2016 Missouri Valley Conference Men's Soccer Tournament

Tournament details
- Country: United States
- Teams: 7

Final positions
- Champions: SIUE
- Runner-up: Missouri State

Tournament statistics
- Matches played: 6
- Goals scored: 14 (2.33 per match)
- Top goal scorer(s): Jake Buckle (MoSt)–2 Ian McGrath (UE)–2

Awards
- Best player: Austin Ledbetter {SIUE}

= 2016 Missouri Valley Conference men's soccer tournament =

The 2016 Missouri Valley Conference men's soccer tournament was the 26th edition of the tournament. It determined the Missouri Valley Conference's (MVC) automatic berth in the 2016 NCAA Division I Men's Soccer Championship. Missouri State University hosted the tournament at Betty & Bobby Allison South Stadium on the Missouri State campus in Springfield, Missouri on November 8, 9, 11 &13, 2016.

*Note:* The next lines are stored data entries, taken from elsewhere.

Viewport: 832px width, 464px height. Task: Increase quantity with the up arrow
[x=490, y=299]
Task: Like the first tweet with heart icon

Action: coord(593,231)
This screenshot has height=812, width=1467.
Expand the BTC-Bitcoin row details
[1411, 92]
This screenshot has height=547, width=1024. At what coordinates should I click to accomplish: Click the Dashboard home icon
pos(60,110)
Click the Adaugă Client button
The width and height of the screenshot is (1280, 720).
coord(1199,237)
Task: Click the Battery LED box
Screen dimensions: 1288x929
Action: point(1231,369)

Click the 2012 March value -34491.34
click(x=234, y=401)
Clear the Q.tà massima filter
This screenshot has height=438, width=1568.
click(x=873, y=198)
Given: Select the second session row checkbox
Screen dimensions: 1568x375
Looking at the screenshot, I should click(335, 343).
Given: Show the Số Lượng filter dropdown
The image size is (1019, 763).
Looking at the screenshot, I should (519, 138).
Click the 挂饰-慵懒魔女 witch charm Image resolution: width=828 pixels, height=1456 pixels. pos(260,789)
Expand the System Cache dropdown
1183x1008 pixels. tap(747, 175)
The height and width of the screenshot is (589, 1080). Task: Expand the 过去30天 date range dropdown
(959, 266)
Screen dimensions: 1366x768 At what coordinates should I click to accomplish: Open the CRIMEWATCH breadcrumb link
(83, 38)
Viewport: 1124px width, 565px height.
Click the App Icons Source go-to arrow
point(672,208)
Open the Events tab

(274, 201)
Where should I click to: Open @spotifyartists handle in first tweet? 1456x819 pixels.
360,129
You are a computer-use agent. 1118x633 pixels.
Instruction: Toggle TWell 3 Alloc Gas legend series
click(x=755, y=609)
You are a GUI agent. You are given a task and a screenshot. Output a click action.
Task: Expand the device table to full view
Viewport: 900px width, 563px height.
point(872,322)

The second-seeded SIUE Cougars won the tournament, beating the fifth-seeded Missouri State Bears 1–0 in the championship match. It was SIUE's second MVC championship.

== Qualification ==

In a departure from the past, all seven teams in the Missouri Valley Conference qualified for the tournament with seeding based on their conference regular season records. The two top-seeded teams received first round byes, and the two bottom-seeded teams met in a play-in game.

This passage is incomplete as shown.